### WORK REQUEST:
Edit the material from its beginning through the line containing "paragraph-2: If you are accused of committing a crime… is", inclusive, replacing "Describe" with "Identify" and leaving everything else unchanged. Reproduce only those lines.

# # # #

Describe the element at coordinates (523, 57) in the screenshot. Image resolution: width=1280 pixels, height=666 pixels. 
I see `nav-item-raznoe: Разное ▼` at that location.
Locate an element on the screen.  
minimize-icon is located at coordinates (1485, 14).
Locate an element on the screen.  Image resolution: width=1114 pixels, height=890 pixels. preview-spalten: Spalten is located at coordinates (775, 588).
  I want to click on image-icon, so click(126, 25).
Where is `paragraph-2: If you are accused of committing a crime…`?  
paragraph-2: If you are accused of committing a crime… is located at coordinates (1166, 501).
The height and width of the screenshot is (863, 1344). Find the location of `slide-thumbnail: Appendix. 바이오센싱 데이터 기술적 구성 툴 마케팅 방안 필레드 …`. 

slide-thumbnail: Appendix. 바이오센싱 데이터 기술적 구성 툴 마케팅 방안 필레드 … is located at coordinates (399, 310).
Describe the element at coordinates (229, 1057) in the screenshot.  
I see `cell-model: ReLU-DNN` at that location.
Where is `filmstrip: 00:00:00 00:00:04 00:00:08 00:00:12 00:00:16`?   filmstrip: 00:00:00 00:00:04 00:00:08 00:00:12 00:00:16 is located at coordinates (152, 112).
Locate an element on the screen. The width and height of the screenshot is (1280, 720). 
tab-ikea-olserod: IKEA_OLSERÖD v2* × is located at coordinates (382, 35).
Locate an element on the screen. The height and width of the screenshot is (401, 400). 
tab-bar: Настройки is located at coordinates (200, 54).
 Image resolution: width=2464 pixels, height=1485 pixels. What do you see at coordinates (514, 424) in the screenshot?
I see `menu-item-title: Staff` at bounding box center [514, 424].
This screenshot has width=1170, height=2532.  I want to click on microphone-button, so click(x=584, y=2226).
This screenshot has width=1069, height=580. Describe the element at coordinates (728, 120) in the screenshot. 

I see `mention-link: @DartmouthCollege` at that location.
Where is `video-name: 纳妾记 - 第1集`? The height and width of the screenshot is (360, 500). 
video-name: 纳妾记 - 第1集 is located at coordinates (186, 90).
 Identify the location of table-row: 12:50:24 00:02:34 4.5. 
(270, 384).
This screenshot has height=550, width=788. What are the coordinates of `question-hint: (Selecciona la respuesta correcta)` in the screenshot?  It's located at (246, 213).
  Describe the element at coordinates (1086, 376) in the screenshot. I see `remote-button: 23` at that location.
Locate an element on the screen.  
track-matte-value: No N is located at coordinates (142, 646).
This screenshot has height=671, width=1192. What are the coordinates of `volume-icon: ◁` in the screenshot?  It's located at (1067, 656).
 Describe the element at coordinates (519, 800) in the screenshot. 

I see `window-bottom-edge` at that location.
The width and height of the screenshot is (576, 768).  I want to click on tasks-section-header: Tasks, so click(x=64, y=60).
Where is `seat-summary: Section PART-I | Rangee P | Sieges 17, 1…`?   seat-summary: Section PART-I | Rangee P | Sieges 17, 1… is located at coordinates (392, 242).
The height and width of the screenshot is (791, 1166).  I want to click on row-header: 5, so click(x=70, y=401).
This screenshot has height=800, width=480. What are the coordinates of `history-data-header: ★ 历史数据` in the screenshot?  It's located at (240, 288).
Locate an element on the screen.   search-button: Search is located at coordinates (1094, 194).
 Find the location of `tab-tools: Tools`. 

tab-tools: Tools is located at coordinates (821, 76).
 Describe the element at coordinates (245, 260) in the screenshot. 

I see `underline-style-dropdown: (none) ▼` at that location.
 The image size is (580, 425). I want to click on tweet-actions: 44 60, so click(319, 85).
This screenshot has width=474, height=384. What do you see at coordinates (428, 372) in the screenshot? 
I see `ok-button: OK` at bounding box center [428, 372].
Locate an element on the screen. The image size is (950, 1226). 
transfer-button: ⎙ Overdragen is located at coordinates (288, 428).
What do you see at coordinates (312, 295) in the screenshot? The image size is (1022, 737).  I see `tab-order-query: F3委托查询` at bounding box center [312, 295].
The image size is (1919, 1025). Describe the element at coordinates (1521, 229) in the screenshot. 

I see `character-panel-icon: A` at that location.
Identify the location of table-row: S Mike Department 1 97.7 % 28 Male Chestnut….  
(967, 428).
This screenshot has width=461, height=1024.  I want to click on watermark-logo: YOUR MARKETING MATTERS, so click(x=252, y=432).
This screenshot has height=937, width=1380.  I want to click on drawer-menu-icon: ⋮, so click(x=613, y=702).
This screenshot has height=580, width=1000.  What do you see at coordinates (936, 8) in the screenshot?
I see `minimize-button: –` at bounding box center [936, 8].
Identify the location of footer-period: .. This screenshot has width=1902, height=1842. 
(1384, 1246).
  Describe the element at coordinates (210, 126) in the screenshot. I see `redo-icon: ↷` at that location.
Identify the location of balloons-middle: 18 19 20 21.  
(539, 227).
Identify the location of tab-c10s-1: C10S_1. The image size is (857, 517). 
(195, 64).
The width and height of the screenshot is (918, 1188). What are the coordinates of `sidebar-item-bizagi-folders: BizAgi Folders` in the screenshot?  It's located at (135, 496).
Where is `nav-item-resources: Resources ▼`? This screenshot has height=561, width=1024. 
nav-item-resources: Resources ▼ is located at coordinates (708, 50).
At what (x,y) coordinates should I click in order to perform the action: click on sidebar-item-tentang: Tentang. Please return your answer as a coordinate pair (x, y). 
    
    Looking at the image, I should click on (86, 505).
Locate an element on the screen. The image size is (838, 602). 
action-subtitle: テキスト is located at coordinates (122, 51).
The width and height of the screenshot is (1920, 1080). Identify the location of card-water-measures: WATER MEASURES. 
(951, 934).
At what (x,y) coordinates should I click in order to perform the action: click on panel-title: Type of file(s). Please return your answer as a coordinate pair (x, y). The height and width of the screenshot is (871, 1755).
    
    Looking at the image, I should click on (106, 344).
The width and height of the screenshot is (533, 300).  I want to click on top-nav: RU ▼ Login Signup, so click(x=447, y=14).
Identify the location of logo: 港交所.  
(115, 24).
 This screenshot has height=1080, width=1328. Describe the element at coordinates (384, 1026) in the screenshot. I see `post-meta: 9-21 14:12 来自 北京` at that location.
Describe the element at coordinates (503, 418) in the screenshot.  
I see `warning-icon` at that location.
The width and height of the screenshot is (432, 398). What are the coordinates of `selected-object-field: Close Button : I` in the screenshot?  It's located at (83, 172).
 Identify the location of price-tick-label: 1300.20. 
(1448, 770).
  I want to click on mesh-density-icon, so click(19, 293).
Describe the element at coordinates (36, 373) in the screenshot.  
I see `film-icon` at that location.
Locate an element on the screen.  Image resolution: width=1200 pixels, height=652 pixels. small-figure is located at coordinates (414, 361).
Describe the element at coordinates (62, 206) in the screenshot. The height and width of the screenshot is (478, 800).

# # # #

### RESULT OF THIS EXERCISE:
Identify the element at coordinates (523, 57) in the screenshot. Image resolution: width=1280 pixels, height=666 pixels. 
I see `nav-item-raznoe: Разное ▼` at that location.
Locate an element on the screen.  
minimize-icon is located at coordinates (1485, 14).
Locate an element on the screen.  Image resolution: width=1114 pixels, height=890 pixels. preview-spalten: Spalten is located at coordinates (775, 588).
  I want to click on image-icon, so click(126, 25).
Where is `paragraph-2: If you are accused of committing a crime…`?  
paragraph-2: If you are accused of committing a crime… is located at coordinates (1166, 501).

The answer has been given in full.